Ain-Ervin Mere


Ain Mere was an Estonian military officer and collaborator with Nazi Germany in World War II. During the German occupation of Estonia, he served in the German-controlled Estonian Security Police and SD.

Career

He was born in Vändra and fought voluntarily in the Estonian War of Independence. In early 1919, Mere was wounded while serving on an armored train and was sent to the rear.
According to the KGB archives, he was drafted as an agent of NKVD in 1940–1941. Mere's reports on the resettlement of Baltic Germans and the exposure of underground Estonian organisations reached the desk of Lavrenti Beria. In recognition of his performance Mere was appointed the director of a special department of the Estonian Rifle Corps. He was known under code name "Müller". In July 1941 Mere surrendered himself to the German military.

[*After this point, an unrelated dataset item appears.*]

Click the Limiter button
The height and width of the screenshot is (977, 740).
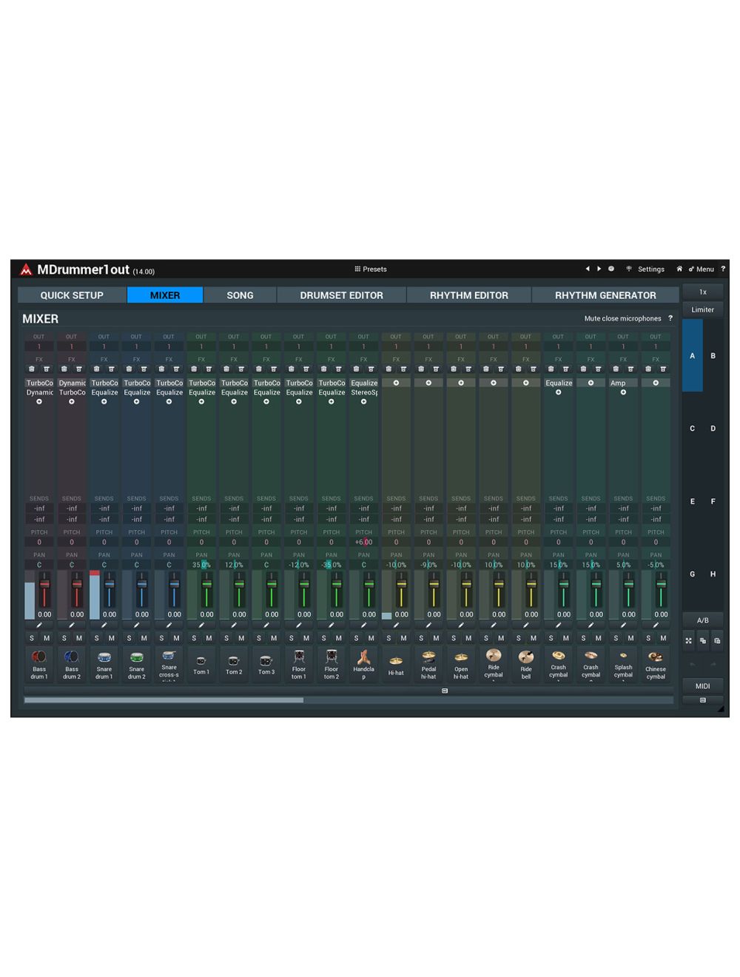(x=702, y=309)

He was a member of the Estonian Security Police under the Estonian Self-Administration and participated in the Holocaust.
On February 5, 1945, in Berlin, he founded the Eesti Vabadusliit, an anti-communist group, together with fellow Waffen-SS commander Harald Riipalu.

Trial in absentia

In March 1961, the Soviet court accused during the War crimes trials in Soviet Estonia the German Security Police in Estonia, headed by Mere to have been actively involved in the arrest and killing of Estonian Jews along with Ralf Gerrets and Jaan Viik. The police were also actively engaged in actions against Estonians deemed to be opponents of Nazi Germany. Though living in Great Britain, he was sentenced to capital punishment. Great Britain did not extradite him, due to the lack of evidence and he died at the age of 66 in Leicester, England.